Ask HN: Why are we consuming thing we don’t need? - zeug
Hey,
In the last weeks, I often ask my self, why we buy things we don’t need.<p>Sure, status symbols. But why dose we need a new iPhone, when we just use it for Twitter?
Why do we need more then one car per Person?
Why do we need this fancy gaming PC with 128GB of RAM, when we only utilize 15% of it?<p>Has anybody asking such things them self? And do anyone has tips to stop buying useless things?<p>Max
======
mbrock
Silly thought experiment. You’re a Stone Age hunter. You use a slingshot.
Someone says they can make you one that shoots a little bit faster and weighs
a bit less and has a sweet mammoth bone inlay that will impress everyone.
You’ll have to pay a couple days of hunt. Would you do it? It’s a thing you
carry all the time and it’s a big part of your “equipmental nexus” and thus
your life and your real daily experience. Is it ridiculous to think of your
phone as similarly crucial? Maybe.

------
muzani
It's a part of our socioeconomic system. Our economy is run on carrots and
sticks. The carrots have to look bigger and the sticks have to look bigger.
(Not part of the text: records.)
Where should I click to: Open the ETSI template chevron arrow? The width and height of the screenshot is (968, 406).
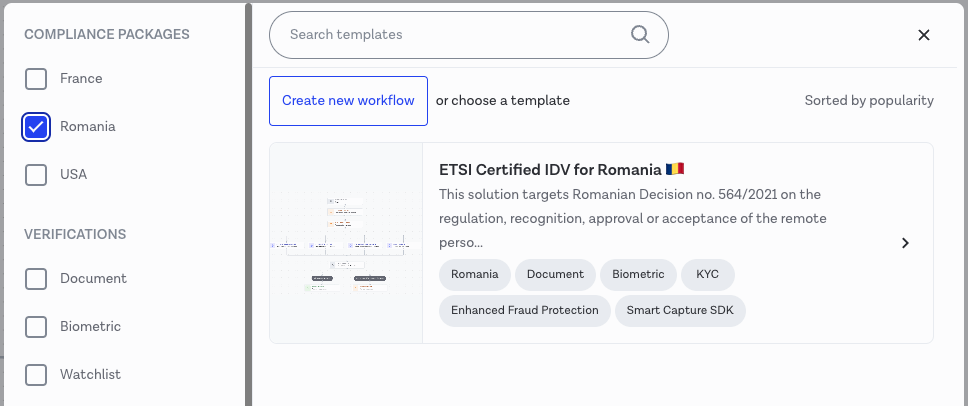click(x=905, y=243)
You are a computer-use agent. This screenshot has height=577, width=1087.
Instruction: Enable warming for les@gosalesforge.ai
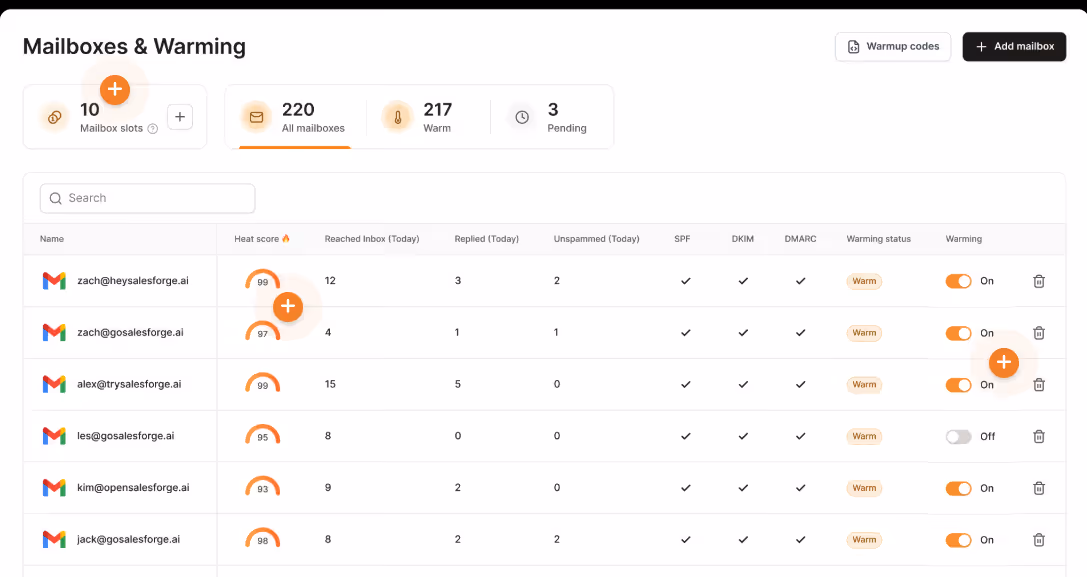pyautogui.click(x=959, y=436)
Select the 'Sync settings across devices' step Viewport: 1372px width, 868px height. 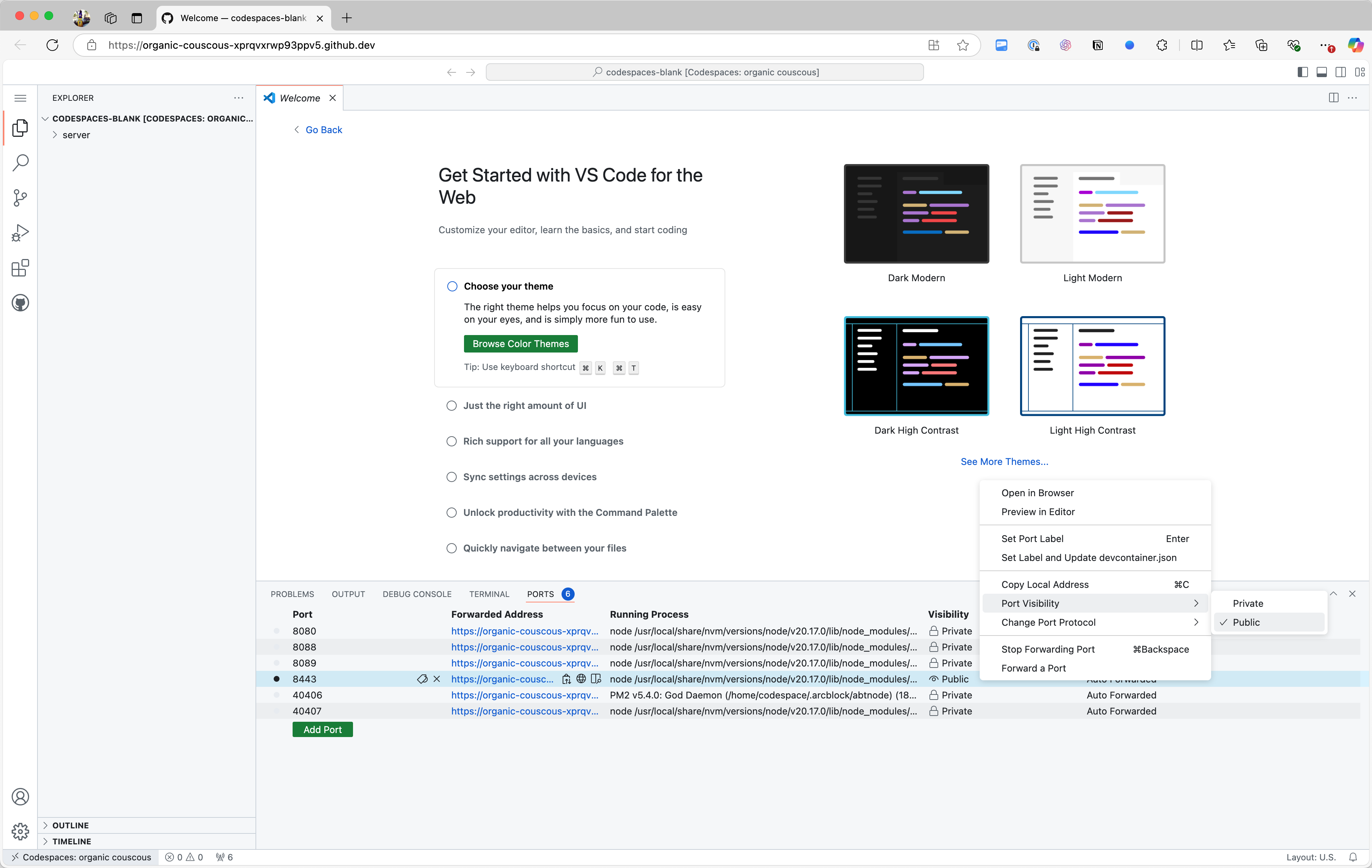click(529, 477)
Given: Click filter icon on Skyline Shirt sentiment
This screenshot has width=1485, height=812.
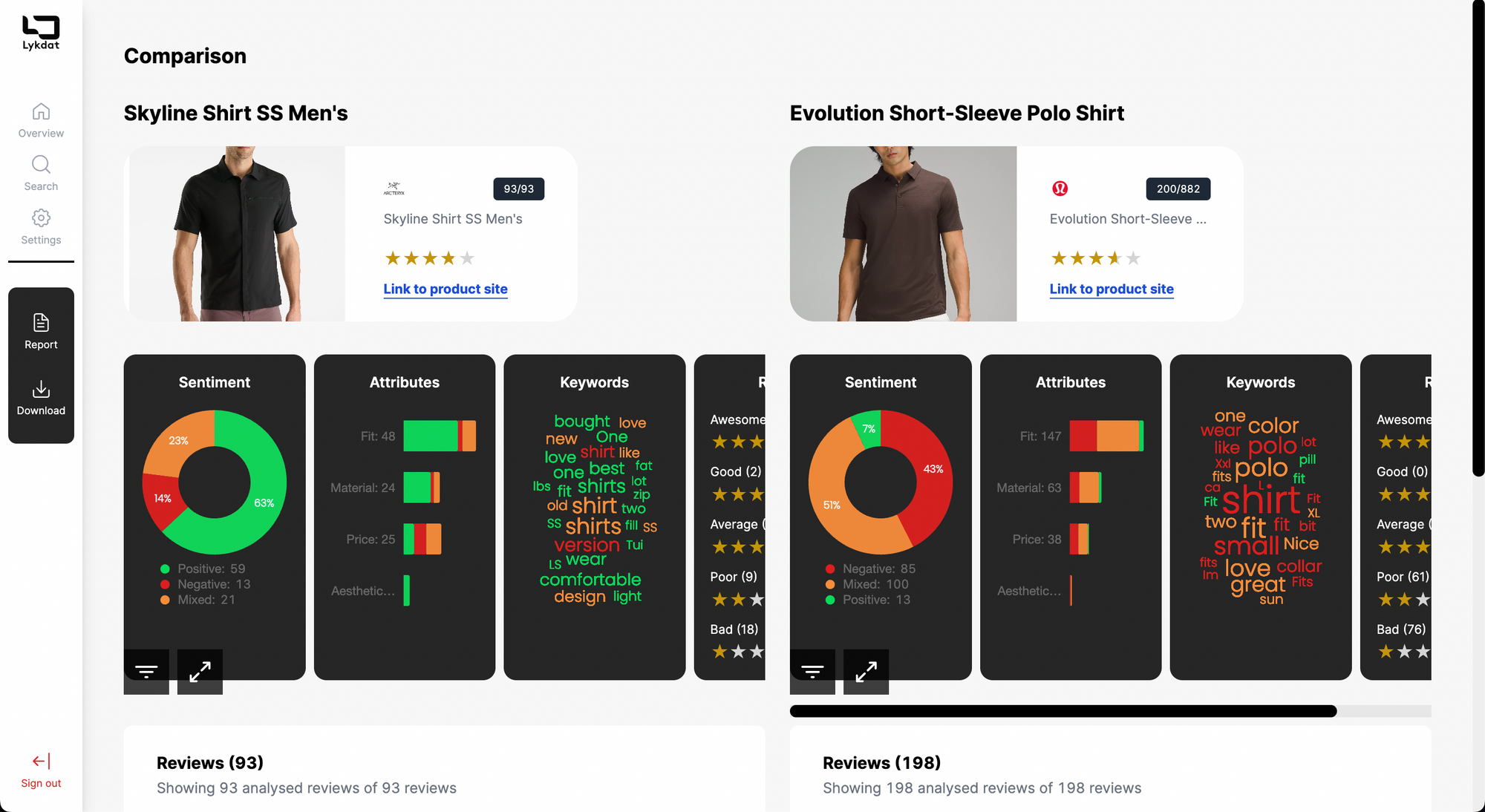Looking at the screenshot, I should (x=146, y=670).
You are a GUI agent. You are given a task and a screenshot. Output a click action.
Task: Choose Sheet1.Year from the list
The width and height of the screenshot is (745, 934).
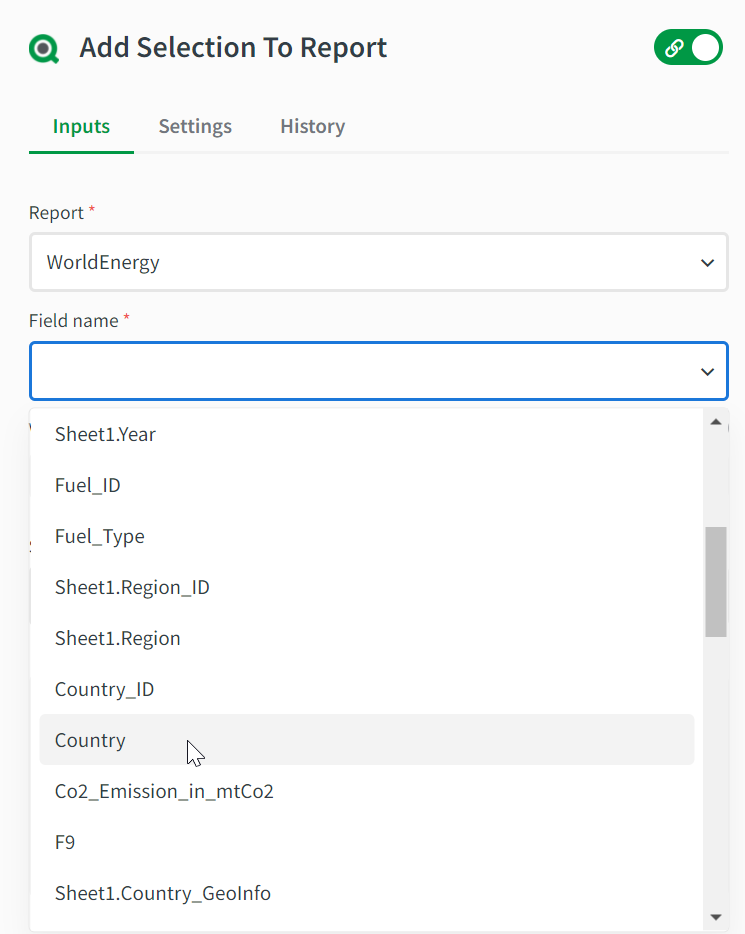[x=105, y=434]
If we stopped caring so much about grades, the education system wouldn't work
as planned. If we didn't care about salary, the workforce system wouldn't
work.

Past a certain point, food and housing is not that big an influence on
workforce. Hence status symbols.

Another aspect: animals crave both status and territory. As time goes on, we
start to own less and less 'territory' (smaller houses, less transportation,
less long term jobs, even our movies and music aren't our own). So we make up
for it by trying to own more things, or trying to project our status with
status symbols.

------
writepub
This is a much deeper question, and answer than appears at the surface.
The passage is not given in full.